(Short exercise): Reproduce everything from the line containing "At what coordinates" down to the line containing "tap(1435, 679)", swapping "chat message" for "text message" and changing nothing else. Omit the pictures from your answer.

-- Begin Record extracts --

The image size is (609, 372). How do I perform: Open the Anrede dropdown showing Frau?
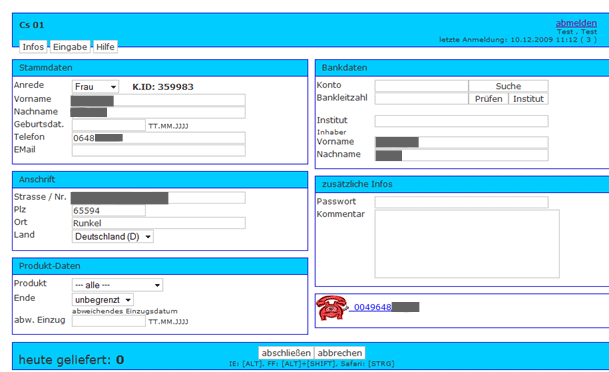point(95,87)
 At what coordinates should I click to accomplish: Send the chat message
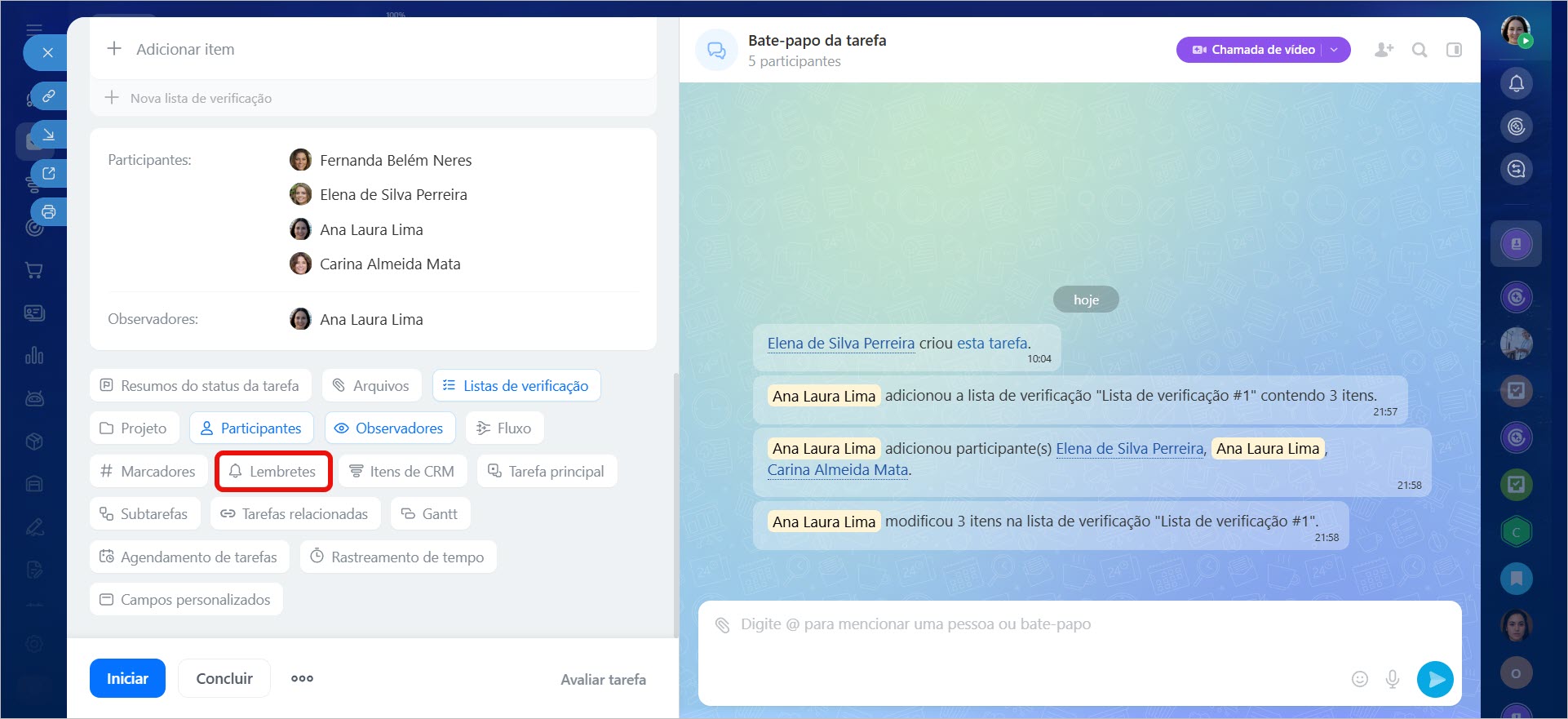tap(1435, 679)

-- End Record extracts --
-- Begin Record extracts --

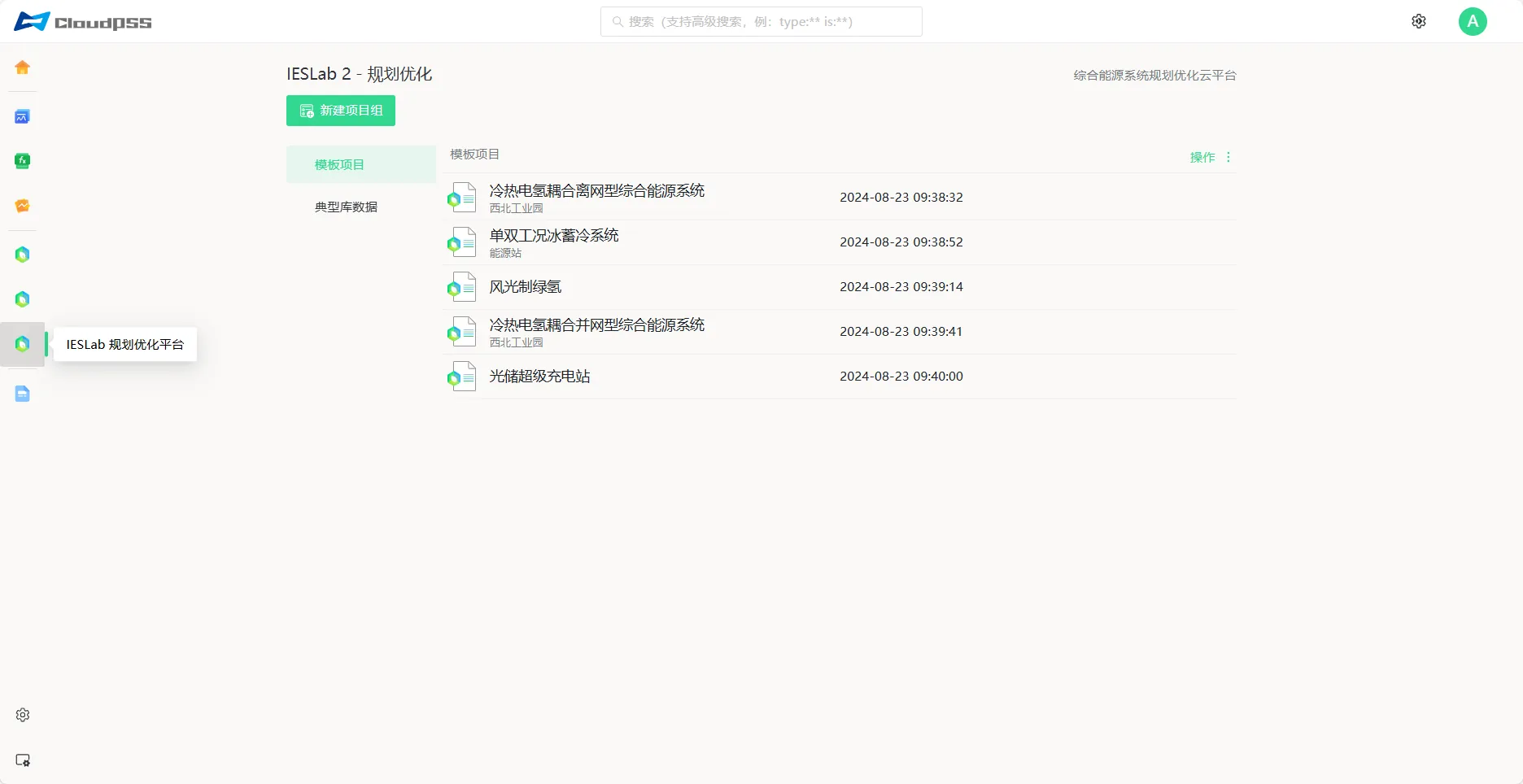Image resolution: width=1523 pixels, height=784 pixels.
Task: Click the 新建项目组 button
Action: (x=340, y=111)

-- End Record extracts --

(Response to this exercise):
 At what coordinates should I click to accomplish: Send the text message
tap(1435, 679)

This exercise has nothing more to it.